AIM OF THE EXERCISE ▸ Please put the stretch of the material that opens with the line containing "The image size is (1389, 667)." and closes with the line containing "[x=73, y=50]", both lines included, into a JSON list of strings with one string per line, skipping blank lines. Leave out every other line of the material.

RECORDS SHOWN ▸
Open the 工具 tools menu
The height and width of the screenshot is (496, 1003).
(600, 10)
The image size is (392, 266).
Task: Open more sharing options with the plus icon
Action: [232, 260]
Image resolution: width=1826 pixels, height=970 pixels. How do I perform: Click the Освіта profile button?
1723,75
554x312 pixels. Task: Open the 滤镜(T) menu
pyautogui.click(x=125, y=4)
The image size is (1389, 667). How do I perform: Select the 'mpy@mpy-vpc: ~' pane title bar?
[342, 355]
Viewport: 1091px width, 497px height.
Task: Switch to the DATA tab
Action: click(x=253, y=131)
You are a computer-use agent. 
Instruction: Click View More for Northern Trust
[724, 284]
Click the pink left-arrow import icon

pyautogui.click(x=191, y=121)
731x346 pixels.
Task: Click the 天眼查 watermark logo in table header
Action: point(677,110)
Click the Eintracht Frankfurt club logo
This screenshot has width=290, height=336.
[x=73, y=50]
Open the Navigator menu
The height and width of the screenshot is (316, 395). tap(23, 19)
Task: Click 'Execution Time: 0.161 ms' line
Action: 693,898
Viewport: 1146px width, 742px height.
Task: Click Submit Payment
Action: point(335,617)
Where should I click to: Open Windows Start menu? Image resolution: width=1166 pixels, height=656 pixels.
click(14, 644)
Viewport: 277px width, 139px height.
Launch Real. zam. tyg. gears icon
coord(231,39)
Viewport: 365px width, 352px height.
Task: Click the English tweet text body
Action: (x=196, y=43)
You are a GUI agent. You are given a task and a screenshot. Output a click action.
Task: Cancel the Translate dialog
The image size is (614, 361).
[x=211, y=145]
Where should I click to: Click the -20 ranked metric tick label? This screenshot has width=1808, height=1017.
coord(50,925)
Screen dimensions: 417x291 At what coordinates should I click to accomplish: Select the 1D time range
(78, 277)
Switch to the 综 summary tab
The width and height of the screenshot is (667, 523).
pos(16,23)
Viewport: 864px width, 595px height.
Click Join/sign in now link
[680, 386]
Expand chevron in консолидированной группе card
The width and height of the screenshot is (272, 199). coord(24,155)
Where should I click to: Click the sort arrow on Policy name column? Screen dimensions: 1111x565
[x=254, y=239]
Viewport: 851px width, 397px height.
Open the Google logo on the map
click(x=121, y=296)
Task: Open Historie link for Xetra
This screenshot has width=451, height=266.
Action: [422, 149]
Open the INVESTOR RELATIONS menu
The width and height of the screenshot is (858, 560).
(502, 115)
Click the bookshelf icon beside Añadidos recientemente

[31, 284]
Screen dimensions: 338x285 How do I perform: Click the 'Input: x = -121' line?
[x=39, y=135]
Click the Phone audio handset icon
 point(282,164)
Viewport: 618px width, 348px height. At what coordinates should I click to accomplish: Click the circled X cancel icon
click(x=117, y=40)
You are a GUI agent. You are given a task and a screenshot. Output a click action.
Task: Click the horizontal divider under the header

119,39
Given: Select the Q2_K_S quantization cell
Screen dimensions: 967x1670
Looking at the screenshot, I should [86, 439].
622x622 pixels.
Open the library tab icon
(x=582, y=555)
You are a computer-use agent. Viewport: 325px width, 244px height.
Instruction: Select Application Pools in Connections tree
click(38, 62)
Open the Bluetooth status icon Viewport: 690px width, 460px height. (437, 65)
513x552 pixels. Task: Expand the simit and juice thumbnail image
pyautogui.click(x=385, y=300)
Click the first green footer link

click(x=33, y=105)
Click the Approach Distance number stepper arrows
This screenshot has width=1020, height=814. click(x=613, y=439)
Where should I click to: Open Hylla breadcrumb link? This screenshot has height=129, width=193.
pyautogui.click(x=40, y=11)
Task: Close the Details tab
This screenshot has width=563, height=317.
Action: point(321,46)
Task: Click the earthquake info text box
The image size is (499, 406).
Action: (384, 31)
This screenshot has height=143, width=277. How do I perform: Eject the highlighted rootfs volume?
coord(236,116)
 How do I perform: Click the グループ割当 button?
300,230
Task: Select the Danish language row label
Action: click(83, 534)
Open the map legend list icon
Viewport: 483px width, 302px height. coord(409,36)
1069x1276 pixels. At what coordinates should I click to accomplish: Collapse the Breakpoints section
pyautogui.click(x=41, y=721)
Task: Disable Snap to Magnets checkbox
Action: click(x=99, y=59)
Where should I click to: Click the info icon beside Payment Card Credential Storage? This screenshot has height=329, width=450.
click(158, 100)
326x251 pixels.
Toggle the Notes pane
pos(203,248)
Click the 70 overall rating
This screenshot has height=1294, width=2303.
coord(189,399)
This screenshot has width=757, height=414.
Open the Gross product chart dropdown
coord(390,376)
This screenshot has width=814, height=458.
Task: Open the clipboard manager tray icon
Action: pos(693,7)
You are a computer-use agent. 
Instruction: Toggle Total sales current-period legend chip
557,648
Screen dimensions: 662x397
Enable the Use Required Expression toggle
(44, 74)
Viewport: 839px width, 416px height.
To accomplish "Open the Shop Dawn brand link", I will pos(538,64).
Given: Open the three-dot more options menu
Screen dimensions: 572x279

RESPONSE ▸
[
  "The image size is (1389, 667). How do I perform: Select the 'mpy@mpy-vpc: ~' pane title bar?",
  "[342, 355]",
  "Viewport: 1091px width, 497px height.",
  "Task: Switch to the DATA tab",
  "Action: click(x=253, y=131)",
  "You are a computer-use agent. ",
  "Instruction: Click View More for Northern Trust",
  "[724, 284]",
  "Click the pink left-arrow import icon",
  "pyautogui.click(x=191, y=121)",
  "731x346 pixels.",
  "Task: Click the 天眼查 watermark logo in table header",
  "Action: point(677,110)",
  "Click the Eintracht Frankfurt club logo",
  "This screenshot has width=290, height=336.",
  "[x=73, y=50]"
]